**PAGE EXCERPT:**
- - -

Behavioural Pharmacology
- Discipline: Behavioral pharmacology
- Language: English
- Edited by: Bart Ellenbroek

Publication details
- History: 1989–present
- Publisher: Lippincott Williams & Wilkins
- Frequency: 8/year
- Impact factor: 2.293 (2020)

Standard abbreviations
- ISO 4: Behav. Pharmacol.

Indexing
- CODEN: BPHAEL
- ISSN: 0955-8810 (print) 1473-5849 (web)
- OCLC no.: 22170289

Links
- Journal homepage; Online access; Online archive;

= Behavioural Pharmacology (journal) =

Behavioural Pharmacology is a peer-reviewed scientific journal covering the effects of biological active compounds on behaviour in animals, including humans. It is published by Lippincott Williams & Wilkins and the current editor-in-chief is professor Bart Ellenbroek (Victoria University of Wellington).

== Abstracting and indexing ==
The journal is abstracted and indexed in:

- CASSI
- Science Citation Index
- Current Contents/Life Sciences
- BIOSIS Previews
- Index Medicus/MEDLINE/PubMed
- PsycINFO
- Scopus

According to the Journal Citation Reports, the journal has a 2014 impact factor of 2.148.

- - -

**LISTED RECORDS:**
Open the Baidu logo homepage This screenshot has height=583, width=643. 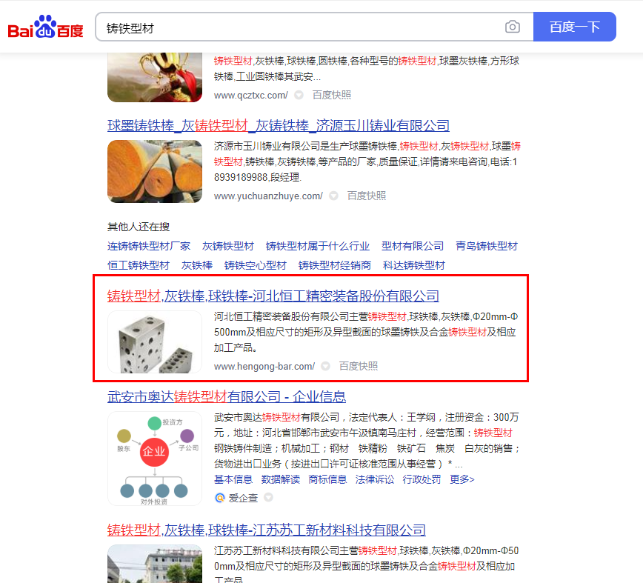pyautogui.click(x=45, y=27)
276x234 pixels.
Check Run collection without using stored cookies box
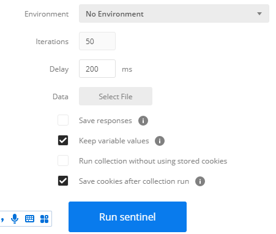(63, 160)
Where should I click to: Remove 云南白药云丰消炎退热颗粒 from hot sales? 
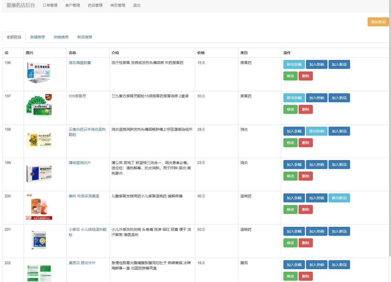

- - -

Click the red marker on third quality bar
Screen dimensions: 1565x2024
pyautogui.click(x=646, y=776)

- - -

**EXERCISE REQUIREMENTS:** According to the page about the journal Behavioural Pharmacology, at which university is its editor-in-chief based?

**SOLUTION TO THIS TASK:** Victoria University of Wellington